For the material that follows, return exactly the lines from the one with "Task: Open the file code icon in sidebar" through the one with "The width and", both ends included.

::: RECORD SET :::

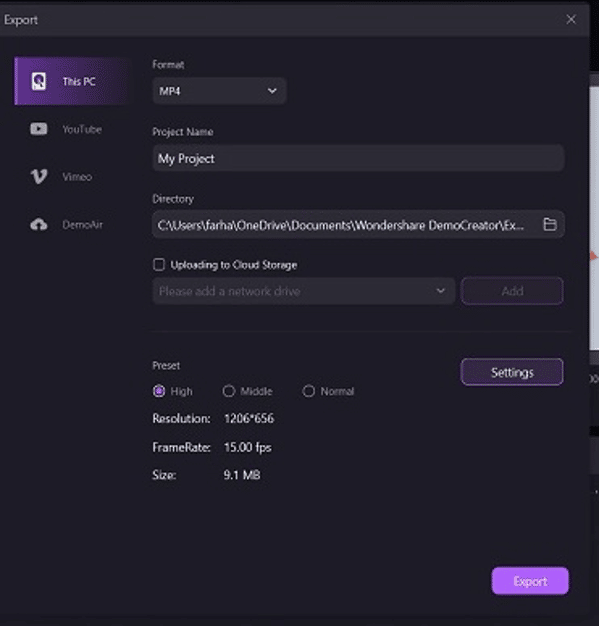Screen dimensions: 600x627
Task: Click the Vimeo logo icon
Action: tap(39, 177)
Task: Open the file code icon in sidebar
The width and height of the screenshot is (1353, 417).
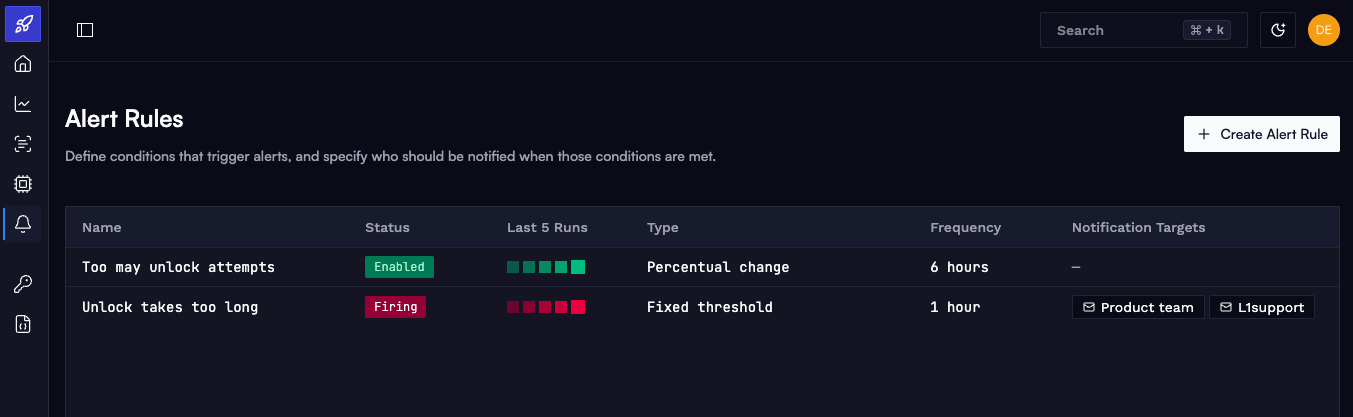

:::
::: RECORD SET :::

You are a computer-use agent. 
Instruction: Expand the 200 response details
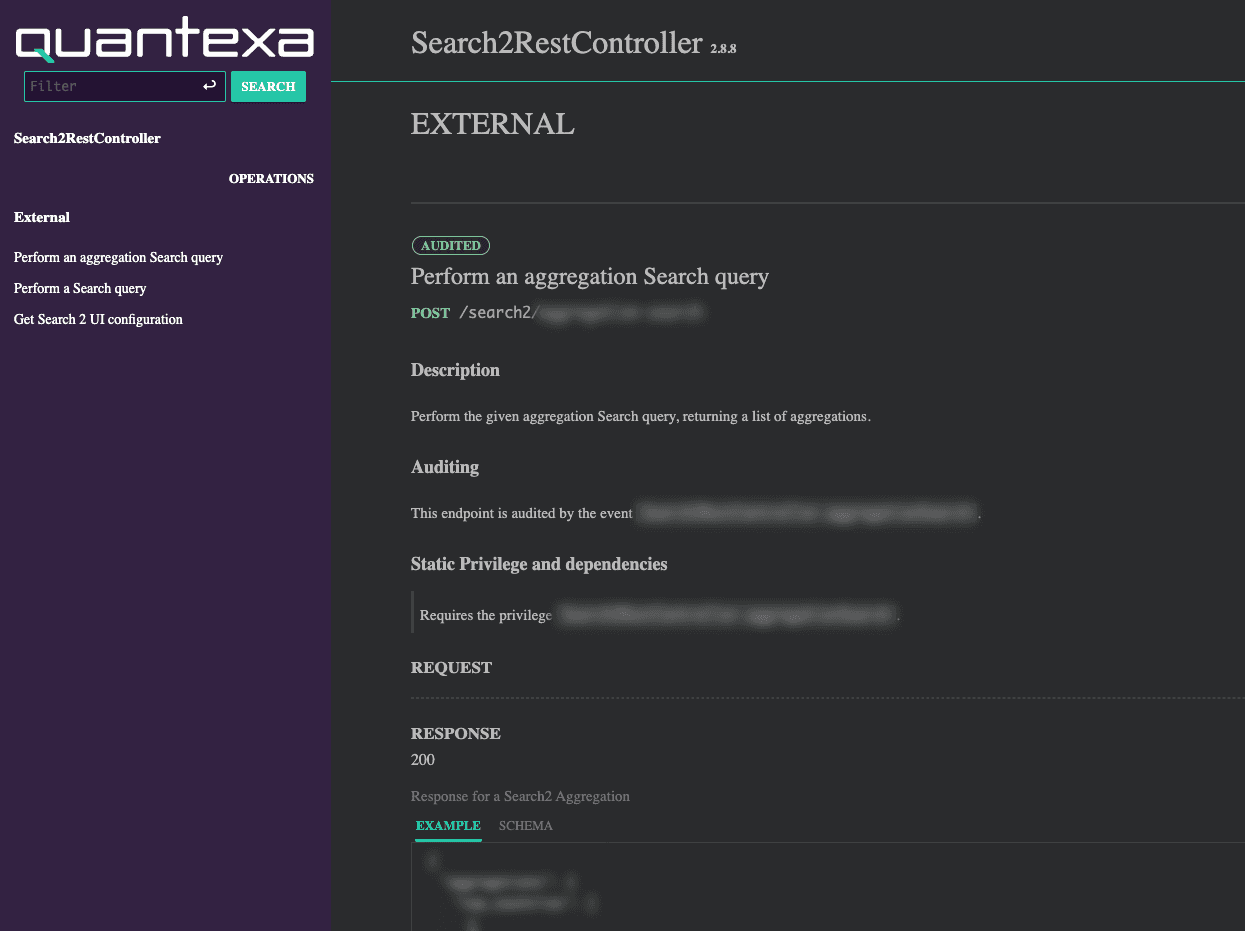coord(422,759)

:::

**RESULT OF THE EXERCISE**:
Task: Open the file code icon in sidebar
The width and height of the screenshot is (1353, 417).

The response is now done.